Futch jumped, his hand jerking reflexively and Bright mistaking his finger for the tasty bit of pig's liver he was holding.

"Ow! What?"

"Sorry!" Hix said, cringing. He was easily scolded, owing to the company he kept, and his hang-dog expression was very similar to Bright's wide-eyed stare. "I was just--"

Tengaar's screech of aggravation cut through the fall afternoon, sharp as the blade of her knife. "Hiiiiix! Where are you?"

Hix blanched at the clarion call of his true love. "Hide me!" He pleaded, a cornered, desperate man.

"You can't hide from me forever!" Tengaar's voice was coming closer, and Futch tilted his head at the cluster of bushes beside the dojo.

"Over there," Futch said. "I'll cover for you."

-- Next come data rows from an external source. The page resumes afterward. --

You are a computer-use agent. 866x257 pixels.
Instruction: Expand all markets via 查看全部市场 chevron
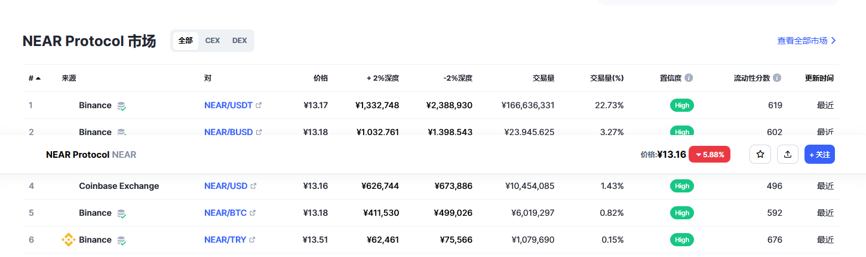pos(834,41)
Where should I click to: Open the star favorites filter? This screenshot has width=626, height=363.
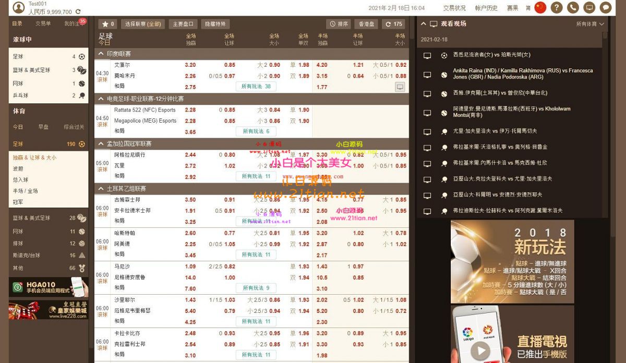(x=108, y=24)
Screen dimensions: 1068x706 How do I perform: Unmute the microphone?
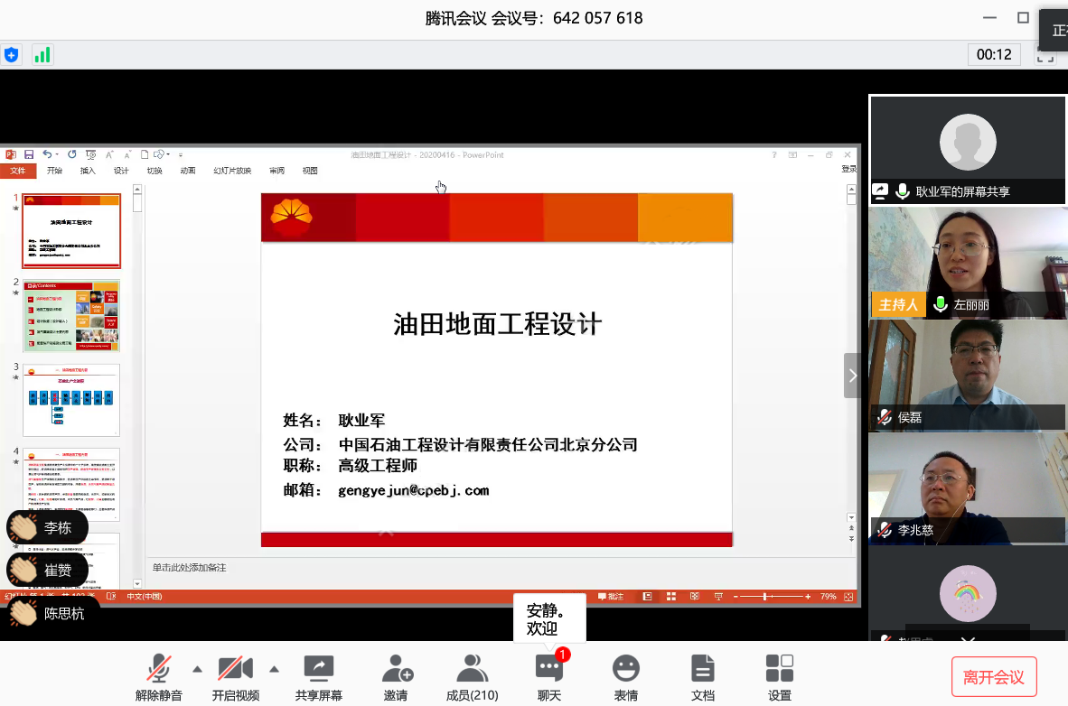tap(159, 669)
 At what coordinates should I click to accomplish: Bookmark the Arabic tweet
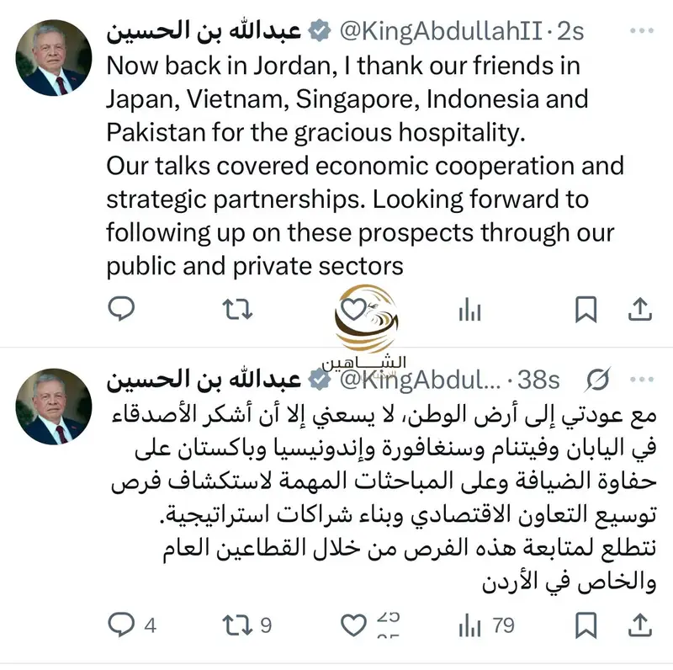pos(586,625)
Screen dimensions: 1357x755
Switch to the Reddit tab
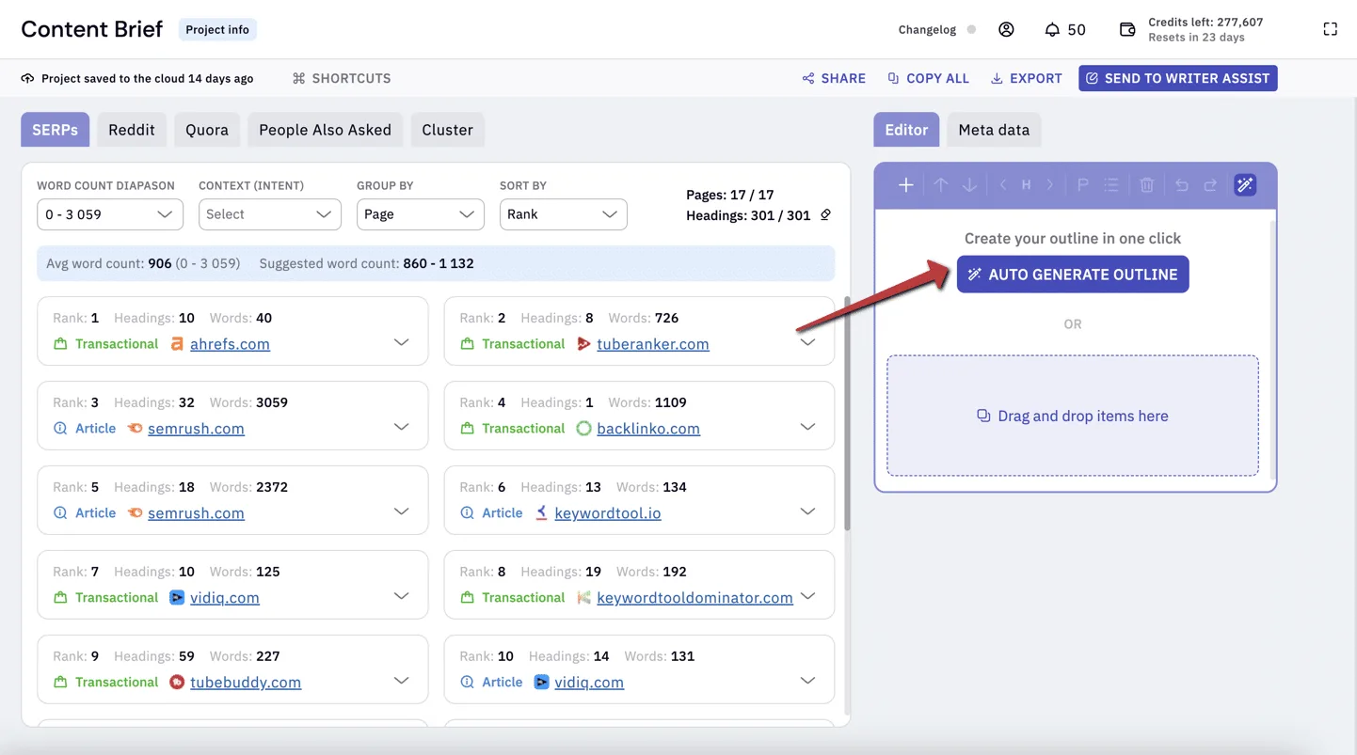click(x=132, y=130)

"Thank you thank you," Hix breathed, and dove for the bushes with the skill of long practice. He tucked his boots under the leafy lower branches a split second before Tengaar rounded the corner.

"Don't think I don't know where you're hid-- oh!" Tengaar checked herself, the Dragon Knight and his hatchling not what she expected. "That's funny, I thought sure he would be... Have you seen Hix?"

The bushes quivered, ever so slightly.

"Sorry!" Futch said, scratching Bright's ears. "But I'll let him know you're looking for him, if he comes by."

"Hmm," Tengaar said, eyeing the bushes with considerable suspicion. "I wonder..."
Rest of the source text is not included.